== EXERCISE PROMPT ==
Duplicate the listing lines between the line holding "This screenshot has width=961, height=499." and the line holding "Follow the August 16, 2001 link", inclusive.

== MATERIAL TO PROCESS ==
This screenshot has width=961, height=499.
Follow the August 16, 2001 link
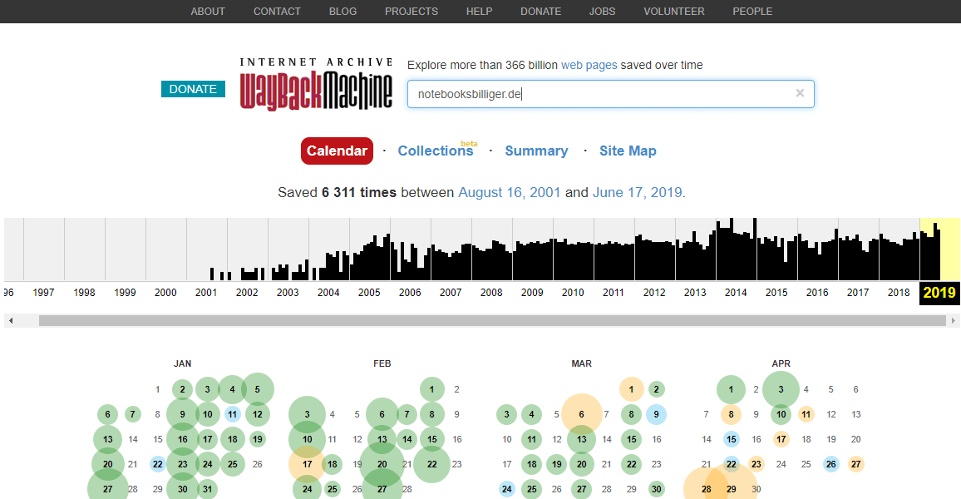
--
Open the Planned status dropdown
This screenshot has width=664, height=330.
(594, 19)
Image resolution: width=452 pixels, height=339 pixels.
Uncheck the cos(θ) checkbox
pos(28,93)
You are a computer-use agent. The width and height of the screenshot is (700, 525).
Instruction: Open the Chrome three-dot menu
* * *
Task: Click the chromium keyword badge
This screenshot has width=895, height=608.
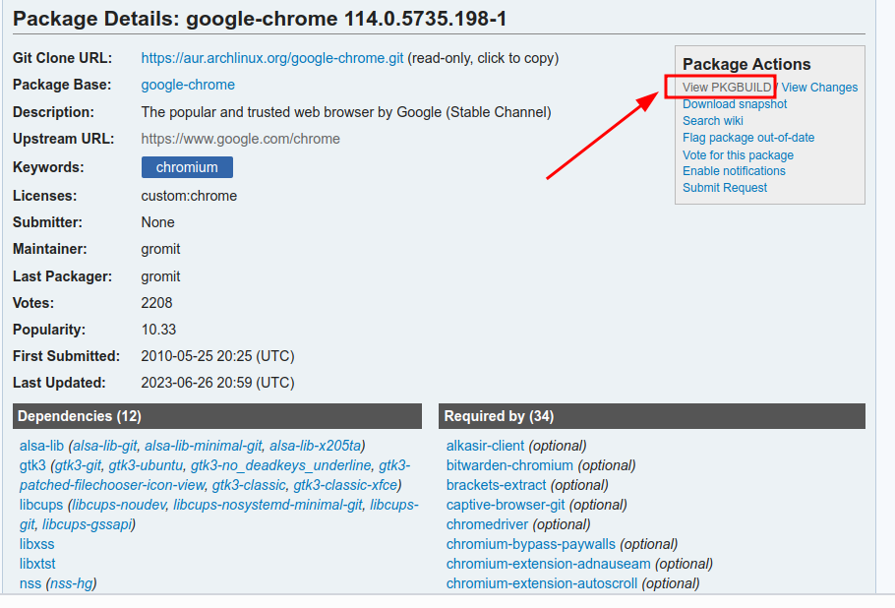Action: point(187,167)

== COMPLETE RESPONSE ==
This screenshot has width=961, height=499.
Follow the August 16, 2001 link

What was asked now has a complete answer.